LIST OF TASKS.
• a. In the swamp cyrilla passage, what is the soil pH at the place where the plants grow?
• b. Please explain, in one to three sentences and using the reason the swamp cyrilla passage gives, why the whole article was posted instead of a few quotes.
• c. Continue the swamp cyrilla passage from its last sentence.

BEGIN READING PASSAGE

Cyrilla racemiflora, Swamp Titi



I love this article written by Bill Fontenot about Cyrilla racemiflora. It is from the Nature Dude Blog dated December 2017. I considered pulling a few quotes for my article, but when I read it again, I decided to post the whole thing, because it covers everything I wanted to talk about, in Billspeak, which is as entertaining as it is informative. With Bill's permission:

"Based on winter foliage display alone, I always reserve a post about swamp cyrilla (Cyrilla racemiflora; aka titi bush); that, and this plant's high level of adaptability to various garden soils throughout the southeastern U.S. In the wild, it is an inhabitant of moist to wet sandy-acidic soils around baygalls, streams, and blackwater swamps -- places where you'd also expect river birch, tag alder, wild pink azalea, Viburnum nudum to live. Turns out, like river birch, cyrilla likes loamy soils as well -- any sort of loam (clay-loam, sandy-loam, silt-loam, loam), and even tolerates circum-neutral non-loamy sands and clays! Our place, for example possesses a decidedly circumneutral pH of 6.85 and is comprised of a decidedly non-loamy black silty-clay. Presently, three swamp cyrillas and one little-leaf cyrilla (Cyrilla parvafolia) live here -- two of which are at least 30 years old. So it's a wild gardeners dream -- much like American beautyberry and arrowwood viburnum in that regard.

END READING PASSAGE
BEGIN DATA LINES

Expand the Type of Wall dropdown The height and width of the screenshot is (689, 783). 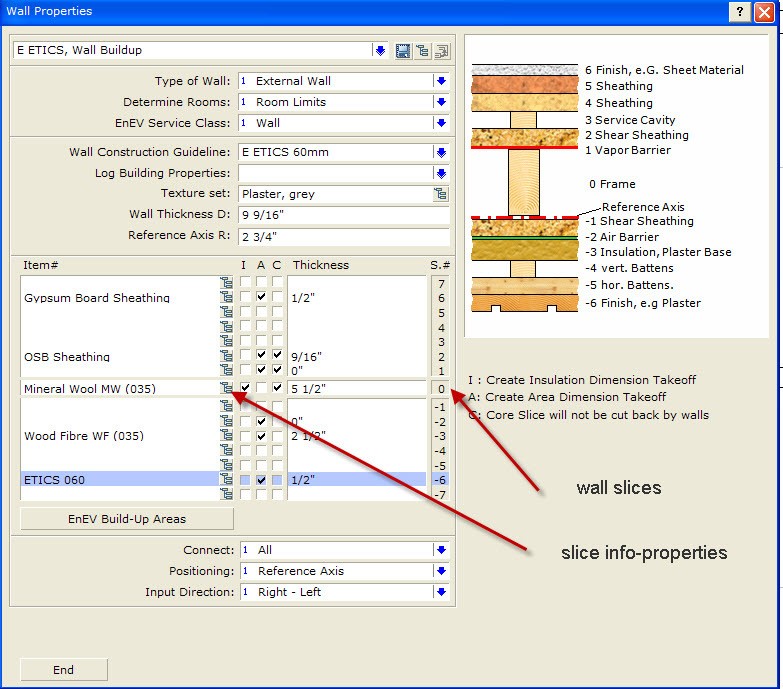coord(440,81)
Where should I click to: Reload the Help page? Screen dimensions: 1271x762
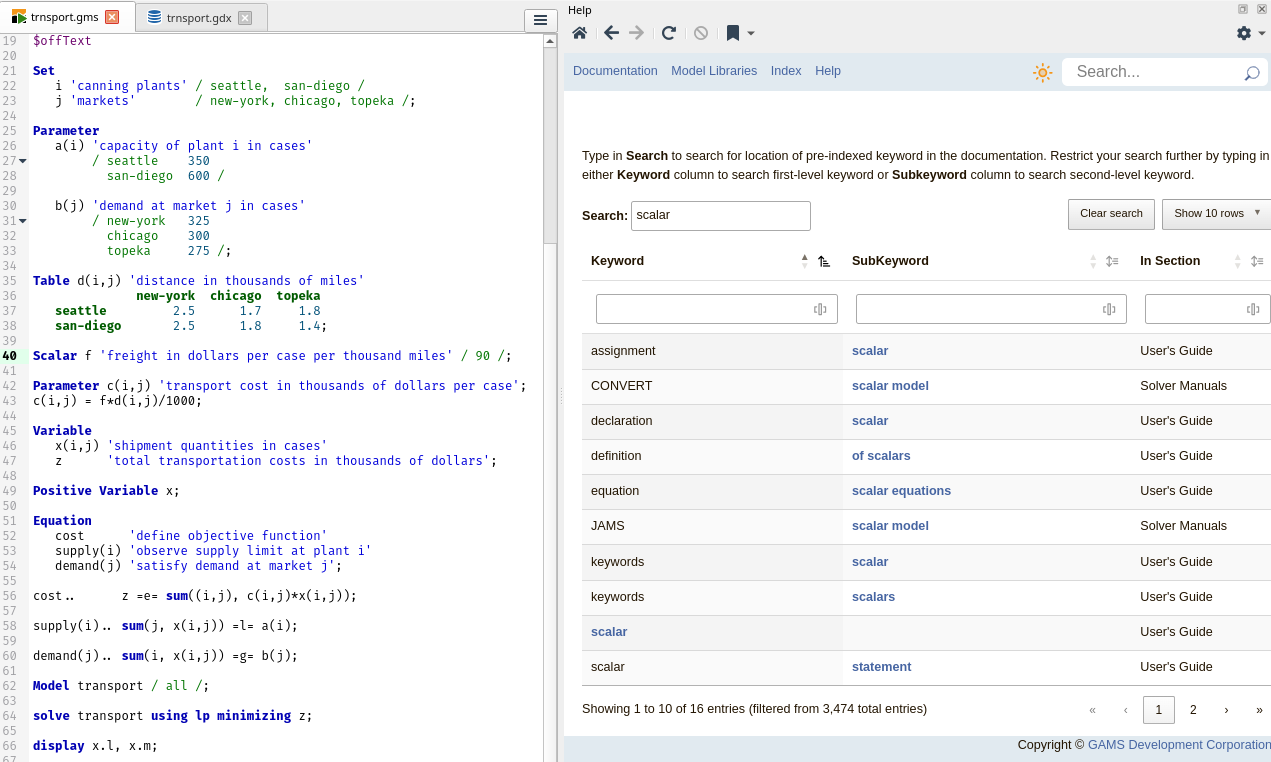(x=669, y=33)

END DATA LINES

OUTPUTS.
• a. 6.85

• b. The article covered everything the poster wanted to talk about. It did so in "Billspeak," a style that is as entertaining as it is informative, so posting it in full made more sense than pulling quotes.

• c.
I've never seen birds or mammals eating its seeds, but I have seen songbirds hunting through it on a regular basis. The coolest features about this plant are bloom and foliage. Blooms are extra showy and appear in June, when relatively few other native shrubs (except for American beautyberry!) are blooming. Over the summer the blooms persist, gradually morphing into golden-yellow racemes of seeds and then brown when fully ripened at the end of the summer.

Leaves are glossy/showy, and in winter about two-thirds of them slowly turn various hues of yellows and reds, with the remaining one-third remaining green. So what we end up with (design-wise) is a big shrub to small tree with a bodacious early summer bloom habit followed by an eye-catching confetti-like winter foliage display."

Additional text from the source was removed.